§ What to do:
Begin at the line bearing "You are a computer-use". Transcribe it and all subsequent lines of the material below exactly, and nothing more.

§ Information provided:
"""

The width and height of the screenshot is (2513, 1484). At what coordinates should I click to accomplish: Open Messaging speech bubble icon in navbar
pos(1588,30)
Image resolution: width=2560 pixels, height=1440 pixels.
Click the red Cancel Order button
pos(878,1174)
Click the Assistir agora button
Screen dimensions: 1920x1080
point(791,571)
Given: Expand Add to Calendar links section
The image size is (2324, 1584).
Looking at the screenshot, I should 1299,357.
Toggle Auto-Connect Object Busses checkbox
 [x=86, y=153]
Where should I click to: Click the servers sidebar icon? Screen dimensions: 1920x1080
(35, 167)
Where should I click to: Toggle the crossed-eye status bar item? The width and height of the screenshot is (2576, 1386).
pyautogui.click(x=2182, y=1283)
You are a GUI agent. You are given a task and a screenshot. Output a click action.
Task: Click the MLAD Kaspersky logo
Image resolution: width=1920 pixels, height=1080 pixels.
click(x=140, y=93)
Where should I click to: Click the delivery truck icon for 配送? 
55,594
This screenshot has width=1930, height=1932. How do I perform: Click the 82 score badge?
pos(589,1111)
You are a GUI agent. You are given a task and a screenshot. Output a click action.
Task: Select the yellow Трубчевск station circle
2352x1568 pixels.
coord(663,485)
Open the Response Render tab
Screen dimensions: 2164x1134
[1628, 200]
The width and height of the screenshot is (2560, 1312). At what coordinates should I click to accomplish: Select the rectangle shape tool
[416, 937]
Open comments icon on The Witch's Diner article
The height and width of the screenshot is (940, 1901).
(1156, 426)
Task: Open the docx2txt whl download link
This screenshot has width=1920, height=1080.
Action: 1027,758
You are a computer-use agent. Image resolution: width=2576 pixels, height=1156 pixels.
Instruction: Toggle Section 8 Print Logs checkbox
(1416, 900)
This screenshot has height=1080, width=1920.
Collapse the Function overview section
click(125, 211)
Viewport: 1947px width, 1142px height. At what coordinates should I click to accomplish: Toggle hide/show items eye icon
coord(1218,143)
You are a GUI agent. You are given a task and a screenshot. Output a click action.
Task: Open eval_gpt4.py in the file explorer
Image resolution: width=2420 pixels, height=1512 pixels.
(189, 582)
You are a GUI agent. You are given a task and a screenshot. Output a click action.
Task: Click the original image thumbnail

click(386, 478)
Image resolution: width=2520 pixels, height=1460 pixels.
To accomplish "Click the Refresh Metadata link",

"""

§ Written response:
You are a computer-use agent. Image resolution: width=2576 pixels, height=1156 pixels.
Instruction: Toggle Section 8 Print Logs checkbox
(1416, 900)
This screenshot has height=1080, width=1920.
Collapse the Function overview section
click(125, 211)
Viewport: 1947px width, 1142px height. At what coordinates should I click to accomplish: Toggle hide/show items eye icon
coord(1218,143)
You are a GUI agent. You are given a task and a screenshot. Output a click action.
Task: Open eval_gpt4.py in the file explorer
Image resolution: width=2420 pixels, height=1512 pixels.
(189, 582)
You are a GUI agent. You are given a task and a screenshot. Output a click action.
Task: Click the original image thumbnail

click(386, 478)
Image resolution: width=2520 pixels, height=1460 pixels.
To accomplish "Click the Refresh Metadata link",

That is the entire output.